El incienso donado por los Reyes Magos al Niño Dios representa la oración, es decir, la elevación del alma hacia Dios Trinidad: sin la oración, el alma perece, porque por la oración el alma entra en contacto con Dios y Dios lo hace partícipe de su Vida divina, de modo que el hombre, si no hace oración, está muerto espiritualmente hablando, porque no recibe la Vida de Dios; en cambio, si hace oración, está vivo, pero no solo con su vida natural humana, sino vivo con la Vida divina, de la cual la oración lo hace partícipe.

La mirra donada por los Reyes Magos representa a la humanidad, en un doble sentido: por un lado, representa a la Humanidad Santísima del Niño de Belén, que es ungida con el aceite perfumado del Espíritu Santo en el momento de la Encarnación; por otro lado, la mirra representa la humanidad de todos y cada uno de los hombres, que se postran en adoración ante el Cordero de Dios, pidiéndole la gracia de ser ungidos con el Fuego del Divino Amor, el Espíritu Santo, para que así la humanidad pueda despedir un suave perfume de dulce fragancia, tal como lo hace la mirra cuando se pone en contacto con el fuego.

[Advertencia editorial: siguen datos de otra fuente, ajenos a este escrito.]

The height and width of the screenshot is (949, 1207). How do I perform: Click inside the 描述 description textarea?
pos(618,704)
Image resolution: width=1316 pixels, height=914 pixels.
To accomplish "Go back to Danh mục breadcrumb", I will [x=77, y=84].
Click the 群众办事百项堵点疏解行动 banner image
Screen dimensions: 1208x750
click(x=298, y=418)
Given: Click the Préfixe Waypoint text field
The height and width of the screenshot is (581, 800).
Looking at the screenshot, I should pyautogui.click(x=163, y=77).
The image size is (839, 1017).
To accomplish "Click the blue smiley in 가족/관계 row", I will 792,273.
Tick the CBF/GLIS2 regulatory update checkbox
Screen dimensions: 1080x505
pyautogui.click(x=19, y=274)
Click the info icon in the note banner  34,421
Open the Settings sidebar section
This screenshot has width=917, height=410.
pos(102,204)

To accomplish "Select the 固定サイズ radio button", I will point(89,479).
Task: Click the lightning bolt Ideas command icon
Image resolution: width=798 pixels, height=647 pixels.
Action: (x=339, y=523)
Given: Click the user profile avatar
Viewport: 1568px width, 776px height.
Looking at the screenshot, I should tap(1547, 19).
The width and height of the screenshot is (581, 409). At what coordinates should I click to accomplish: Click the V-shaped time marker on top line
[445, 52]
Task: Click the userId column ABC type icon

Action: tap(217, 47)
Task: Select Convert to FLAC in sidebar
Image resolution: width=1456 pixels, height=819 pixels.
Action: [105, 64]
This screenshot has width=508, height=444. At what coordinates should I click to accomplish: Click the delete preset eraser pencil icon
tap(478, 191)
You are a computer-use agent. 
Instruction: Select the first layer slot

“Vieron al Niño con María, su Madre y cayendo de rodillas lo adoraron (…) y le ofrecieron sus dones: oro, incienso y mirra”. Pidamos la luz del Espíritu Santo para que, imitando a los Reyes Magos, que reconocieron a Dios Hijo oculto en la Humanidad del Niño de Belén, también nosotros seamos capaces de reconocer a ese mismo Dios Hijo, oculto en la apariencia de pan, en la Eucaristía y, al igual que ellos, guiados por el mismo Espíritu Santo, nos postremos en adoración ante el Niño Dios, Presente en Persona en el Santísimo Sacramento del altar.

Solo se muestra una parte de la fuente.